Task:
Return a copy of every line in the data below that contains "computer".

Information shown:
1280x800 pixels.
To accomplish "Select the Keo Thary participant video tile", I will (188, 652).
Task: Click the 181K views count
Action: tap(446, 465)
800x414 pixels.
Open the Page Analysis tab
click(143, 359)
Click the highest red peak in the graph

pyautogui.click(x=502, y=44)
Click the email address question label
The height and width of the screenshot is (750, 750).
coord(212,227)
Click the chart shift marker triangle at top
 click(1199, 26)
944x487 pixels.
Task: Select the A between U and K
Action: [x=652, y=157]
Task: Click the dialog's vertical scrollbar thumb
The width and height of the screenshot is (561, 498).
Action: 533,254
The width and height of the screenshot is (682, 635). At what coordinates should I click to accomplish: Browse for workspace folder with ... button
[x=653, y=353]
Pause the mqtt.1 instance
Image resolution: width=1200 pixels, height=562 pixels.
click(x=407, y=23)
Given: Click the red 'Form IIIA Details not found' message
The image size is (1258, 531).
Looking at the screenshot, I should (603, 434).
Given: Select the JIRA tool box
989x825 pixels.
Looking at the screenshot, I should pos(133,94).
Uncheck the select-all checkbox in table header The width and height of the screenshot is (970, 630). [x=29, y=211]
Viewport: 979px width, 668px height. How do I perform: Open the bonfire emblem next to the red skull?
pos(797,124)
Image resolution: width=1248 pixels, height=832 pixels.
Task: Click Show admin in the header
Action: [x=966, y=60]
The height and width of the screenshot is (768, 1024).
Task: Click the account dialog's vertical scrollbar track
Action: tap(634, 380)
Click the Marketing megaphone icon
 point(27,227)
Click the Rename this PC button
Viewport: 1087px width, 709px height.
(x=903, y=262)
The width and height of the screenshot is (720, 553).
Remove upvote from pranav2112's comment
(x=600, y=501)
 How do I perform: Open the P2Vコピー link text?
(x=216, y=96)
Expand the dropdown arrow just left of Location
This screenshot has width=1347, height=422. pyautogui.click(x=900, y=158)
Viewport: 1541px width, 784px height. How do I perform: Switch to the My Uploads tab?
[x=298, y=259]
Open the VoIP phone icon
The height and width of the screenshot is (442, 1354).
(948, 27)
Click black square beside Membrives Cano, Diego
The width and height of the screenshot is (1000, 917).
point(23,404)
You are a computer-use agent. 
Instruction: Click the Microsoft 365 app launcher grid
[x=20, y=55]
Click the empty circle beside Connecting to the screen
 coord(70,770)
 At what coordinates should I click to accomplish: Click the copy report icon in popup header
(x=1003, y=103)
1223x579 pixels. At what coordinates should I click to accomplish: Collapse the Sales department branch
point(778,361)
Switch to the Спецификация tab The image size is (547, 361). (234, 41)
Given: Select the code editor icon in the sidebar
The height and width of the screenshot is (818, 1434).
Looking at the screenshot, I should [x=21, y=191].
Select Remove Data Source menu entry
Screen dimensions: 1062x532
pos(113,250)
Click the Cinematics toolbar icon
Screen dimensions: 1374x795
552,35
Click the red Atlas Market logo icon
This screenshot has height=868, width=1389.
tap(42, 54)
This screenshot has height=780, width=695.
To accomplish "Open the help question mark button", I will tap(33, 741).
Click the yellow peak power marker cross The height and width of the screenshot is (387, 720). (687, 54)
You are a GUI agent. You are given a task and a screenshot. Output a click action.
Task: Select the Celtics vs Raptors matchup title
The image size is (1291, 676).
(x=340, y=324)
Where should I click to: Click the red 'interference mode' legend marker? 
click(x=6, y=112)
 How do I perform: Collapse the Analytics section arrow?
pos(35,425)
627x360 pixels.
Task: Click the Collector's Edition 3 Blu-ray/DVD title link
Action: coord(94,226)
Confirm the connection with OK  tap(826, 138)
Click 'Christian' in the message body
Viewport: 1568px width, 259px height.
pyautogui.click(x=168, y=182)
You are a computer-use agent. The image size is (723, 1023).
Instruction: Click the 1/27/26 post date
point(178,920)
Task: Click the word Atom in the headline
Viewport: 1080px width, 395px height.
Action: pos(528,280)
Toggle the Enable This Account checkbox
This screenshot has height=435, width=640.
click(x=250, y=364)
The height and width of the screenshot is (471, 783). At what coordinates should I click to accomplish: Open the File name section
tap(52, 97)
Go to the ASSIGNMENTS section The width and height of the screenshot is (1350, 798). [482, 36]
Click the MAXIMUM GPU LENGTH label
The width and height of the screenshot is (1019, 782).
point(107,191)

Completed exercise:
You are a computer-use agent. 
You are a computer-use agent. The image size is (723, 1023).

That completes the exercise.